We try so hard to estimate the full distribution. However, our only care is the tail of the distribution so we will turn our attention on just estimating the tail. This is the value of extreme value theory (EVT). EVT provides the theoretical foundation for building statistical models describing extreme events. This is used in many fields such as finance, structual engineering, traffic prediction, weather prediction, and geological prediction.
EVT provides the distribution for the following two things:
Block Maxima (Minima) - the maximum (or minimum) the variable takes in successive periods.
Exceedances - the values that exceed a certain threshold.
For VaR and ES calculations we will focus on the exceedances piece of EVT. The approach of exceedances tries to understand the distribution of values that exceed a certain threshold. Instead of isolating the tail of an overall distribution (limiting the values) we are trying to build a distribution for the tail events themselves.
One of the popular distributions for this is the generalized Pareto. This distribution is named after Italian engineer and economist Vilfredo Pareto. It came into popularity with the “Pareto Principle” which is more commonly known as the “80-20” Rule. Pareto noted in 1896 that 80% of the land of Italy was owned by 20% of the population. Richard Koch authored the book The 80/20 Principle to illustrate some common applications. The plot below shows some example Pareto distributions:
This can be applied to value at risk and expected shortfall to provide more accurate estimates of VaR and ES, but the math is very complicated. We need to use maximum likelihood estimation to find which generalized Pareto distribution fits our data the best - which parameters \(\xi\) and \(\beta\) are optimal to maximize:
\[ f(v) = \sum_{i=1}^{n_u} \log(\frac{1}{\beta} \times (1 + \frac{\xi (v_i - u)}{\beta})^{\frac{-1}{\xi -1}}) \]
The calculation for VaR from the Pareto distribution is:
\[ VaR = u + \frac{\beta}{\xi}([\frac{n}{n_u}(1-q)]^{-\xi}) \]
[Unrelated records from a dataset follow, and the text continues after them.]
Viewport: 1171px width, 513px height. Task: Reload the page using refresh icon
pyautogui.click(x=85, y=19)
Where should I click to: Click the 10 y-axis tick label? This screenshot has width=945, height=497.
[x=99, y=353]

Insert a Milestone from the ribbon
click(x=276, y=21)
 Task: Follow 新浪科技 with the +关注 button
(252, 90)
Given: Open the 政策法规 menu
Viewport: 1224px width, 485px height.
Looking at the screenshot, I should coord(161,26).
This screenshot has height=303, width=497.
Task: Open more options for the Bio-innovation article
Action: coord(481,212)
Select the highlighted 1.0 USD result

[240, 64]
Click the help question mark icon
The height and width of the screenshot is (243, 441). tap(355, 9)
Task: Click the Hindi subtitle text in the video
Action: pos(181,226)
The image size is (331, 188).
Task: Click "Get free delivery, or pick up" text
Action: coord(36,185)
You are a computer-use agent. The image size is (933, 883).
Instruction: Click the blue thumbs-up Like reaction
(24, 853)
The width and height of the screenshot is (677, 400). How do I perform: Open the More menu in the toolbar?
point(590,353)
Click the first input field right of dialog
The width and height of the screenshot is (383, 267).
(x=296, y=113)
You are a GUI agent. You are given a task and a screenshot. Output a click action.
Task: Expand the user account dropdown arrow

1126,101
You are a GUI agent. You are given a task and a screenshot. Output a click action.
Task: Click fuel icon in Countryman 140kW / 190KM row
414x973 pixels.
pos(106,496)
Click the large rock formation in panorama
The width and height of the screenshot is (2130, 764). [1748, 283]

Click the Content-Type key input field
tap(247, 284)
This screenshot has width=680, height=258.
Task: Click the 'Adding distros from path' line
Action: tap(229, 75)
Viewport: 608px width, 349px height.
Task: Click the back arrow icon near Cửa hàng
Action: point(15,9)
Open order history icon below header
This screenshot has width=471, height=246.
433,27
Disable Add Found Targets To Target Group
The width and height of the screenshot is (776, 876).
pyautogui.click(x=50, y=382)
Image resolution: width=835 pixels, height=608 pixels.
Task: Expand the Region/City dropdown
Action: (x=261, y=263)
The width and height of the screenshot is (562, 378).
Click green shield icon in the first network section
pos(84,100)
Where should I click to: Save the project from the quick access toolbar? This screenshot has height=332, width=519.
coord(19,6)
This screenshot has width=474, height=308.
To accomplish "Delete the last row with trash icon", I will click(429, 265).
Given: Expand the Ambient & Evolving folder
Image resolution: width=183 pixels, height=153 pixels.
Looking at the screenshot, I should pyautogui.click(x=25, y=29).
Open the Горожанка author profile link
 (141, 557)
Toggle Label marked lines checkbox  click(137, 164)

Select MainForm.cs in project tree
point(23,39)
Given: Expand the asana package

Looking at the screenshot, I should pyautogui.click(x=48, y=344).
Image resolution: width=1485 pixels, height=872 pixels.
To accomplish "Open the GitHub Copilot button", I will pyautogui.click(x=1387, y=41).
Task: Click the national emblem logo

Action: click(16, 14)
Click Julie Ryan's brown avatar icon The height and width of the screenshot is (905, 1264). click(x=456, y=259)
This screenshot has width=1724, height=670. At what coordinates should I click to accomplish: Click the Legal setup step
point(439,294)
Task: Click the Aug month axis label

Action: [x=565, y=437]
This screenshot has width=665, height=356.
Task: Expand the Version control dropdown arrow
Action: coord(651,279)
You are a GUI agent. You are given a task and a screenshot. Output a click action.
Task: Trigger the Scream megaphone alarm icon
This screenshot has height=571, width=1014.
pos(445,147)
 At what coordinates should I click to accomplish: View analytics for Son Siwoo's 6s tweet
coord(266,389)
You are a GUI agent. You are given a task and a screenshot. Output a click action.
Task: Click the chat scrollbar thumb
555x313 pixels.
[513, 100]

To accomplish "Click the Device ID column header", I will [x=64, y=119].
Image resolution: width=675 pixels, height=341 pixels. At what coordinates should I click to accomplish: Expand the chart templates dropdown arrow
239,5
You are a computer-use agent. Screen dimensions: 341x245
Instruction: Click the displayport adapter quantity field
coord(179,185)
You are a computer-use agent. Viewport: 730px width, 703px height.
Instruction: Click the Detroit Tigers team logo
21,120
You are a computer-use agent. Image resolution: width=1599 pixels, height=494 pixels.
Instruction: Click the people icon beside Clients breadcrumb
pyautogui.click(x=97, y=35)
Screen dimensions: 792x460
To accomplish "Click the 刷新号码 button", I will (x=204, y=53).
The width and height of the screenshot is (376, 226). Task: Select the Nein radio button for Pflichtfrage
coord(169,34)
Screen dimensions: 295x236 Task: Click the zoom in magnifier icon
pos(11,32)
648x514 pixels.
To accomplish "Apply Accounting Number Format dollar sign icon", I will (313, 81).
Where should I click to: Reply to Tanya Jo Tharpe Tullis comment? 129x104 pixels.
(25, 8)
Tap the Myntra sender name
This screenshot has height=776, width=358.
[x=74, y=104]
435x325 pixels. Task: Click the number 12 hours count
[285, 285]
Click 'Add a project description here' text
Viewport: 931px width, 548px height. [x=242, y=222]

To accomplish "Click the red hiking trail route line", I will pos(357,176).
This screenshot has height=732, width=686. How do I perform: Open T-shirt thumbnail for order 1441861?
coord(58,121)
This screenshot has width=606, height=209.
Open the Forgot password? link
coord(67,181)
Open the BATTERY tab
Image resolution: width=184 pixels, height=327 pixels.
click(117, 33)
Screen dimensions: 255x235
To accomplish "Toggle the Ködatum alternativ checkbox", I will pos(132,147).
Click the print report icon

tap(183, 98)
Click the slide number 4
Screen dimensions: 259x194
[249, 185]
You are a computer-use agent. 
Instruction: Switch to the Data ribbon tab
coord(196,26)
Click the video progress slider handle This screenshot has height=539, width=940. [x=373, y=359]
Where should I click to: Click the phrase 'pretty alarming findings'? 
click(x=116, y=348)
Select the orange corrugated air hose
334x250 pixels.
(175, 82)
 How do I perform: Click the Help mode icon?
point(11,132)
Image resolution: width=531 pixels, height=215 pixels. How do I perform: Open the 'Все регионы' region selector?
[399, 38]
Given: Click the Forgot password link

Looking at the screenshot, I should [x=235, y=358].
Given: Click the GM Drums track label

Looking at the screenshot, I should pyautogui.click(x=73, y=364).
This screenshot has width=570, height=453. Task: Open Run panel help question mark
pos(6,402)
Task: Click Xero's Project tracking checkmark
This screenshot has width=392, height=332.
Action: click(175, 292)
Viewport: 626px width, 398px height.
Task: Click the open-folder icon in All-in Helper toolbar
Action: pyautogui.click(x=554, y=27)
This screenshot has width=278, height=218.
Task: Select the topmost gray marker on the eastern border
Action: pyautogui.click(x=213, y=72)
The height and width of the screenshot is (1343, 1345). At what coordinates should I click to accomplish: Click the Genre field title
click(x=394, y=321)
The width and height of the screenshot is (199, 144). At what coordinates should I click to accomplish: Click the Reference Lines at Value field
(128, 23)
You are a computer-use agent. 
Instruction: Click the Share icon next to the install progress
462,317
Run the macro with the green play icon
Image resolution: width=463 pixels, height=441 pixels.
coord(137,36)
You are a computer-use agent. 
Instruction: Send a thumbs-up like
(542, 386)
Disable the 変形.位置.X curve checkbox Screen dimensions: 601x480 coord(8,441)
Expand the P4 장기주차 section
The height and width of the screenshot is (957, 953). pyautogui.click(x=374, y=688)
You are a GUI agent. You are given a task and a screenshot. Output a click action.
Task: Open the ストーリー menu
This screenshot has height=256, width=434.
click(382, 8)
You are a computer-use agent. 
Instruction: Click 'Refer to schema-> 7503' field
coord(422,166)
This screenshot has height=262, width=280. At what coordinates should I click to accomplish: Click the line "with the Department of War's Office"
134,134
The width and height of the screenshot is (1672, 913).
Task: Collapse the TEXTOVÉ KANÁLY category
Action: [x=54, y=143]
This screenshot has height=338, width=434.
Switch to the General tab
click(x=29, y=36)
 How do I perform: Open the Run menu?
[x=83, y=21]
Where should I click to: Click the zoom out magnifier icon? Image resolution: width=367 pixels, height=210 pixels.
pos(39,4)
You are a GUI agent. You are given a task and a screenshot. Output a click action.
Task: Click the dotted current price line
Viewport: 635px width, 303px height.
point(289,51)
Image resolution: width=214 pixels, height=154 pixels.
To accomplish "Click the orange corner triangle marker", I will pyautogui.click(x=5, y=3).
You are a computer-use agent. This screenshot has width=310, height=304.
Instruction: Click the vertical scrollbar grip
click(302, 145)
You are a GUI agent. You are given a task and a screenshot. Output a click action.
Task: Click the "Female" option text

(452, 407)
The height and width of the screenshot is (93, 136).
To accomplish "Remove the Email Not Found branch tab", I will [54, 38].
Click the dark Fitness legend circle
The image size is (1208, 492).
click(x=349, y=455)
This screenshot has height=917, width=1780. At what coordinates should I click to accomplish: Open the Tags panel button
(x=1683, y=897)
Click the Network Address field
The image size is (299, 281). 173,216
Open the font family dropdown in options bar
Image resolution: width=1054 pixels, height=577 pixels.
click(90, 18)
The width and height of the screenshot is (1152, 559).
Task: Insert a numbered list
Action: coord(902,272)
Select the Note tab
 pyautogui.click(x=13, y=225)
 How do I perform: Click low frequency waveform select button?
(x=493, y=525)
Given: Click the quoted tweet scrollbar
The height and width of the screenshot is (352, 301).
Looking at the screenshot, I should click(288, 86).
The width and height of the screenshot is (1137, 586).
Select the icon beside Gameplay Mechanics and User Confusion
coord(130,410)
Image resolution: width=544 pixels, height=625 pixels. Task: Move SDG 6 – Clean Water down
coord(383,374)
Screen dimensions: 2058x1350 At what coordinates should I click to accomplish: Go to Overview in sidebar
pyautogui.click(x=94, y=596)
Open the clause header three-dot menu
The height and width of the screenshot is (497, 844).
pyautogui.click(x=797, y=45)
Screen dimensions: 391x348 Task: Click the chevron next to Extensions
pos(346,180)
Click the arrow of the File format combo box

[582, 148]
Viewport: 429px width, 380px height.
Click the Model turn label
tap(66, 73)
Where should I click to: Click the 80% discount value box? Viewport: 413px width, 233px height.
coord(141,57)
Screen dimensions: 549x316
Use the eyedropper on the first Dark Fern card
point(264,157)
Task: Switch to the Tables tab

The calculation of ES from the Pareto distribution is:
\[ ES = \frac{VaR + \beta - \xi u}{1- \xi} \]
Let’s walk through the approach for our two position portfolio. If we have $200,000 invested in Microsoft and $100,000 invested in Apple, we can use the 500 observations for each stocks’ returns to estimate the generalized Pareto distribution parameters. Assume a normal distribution for each of these stocks returns with their historical mean and standard deviation. From there we can just estimate the VaR and ES from the above equations.
Let’s see how to this in each of our softwares!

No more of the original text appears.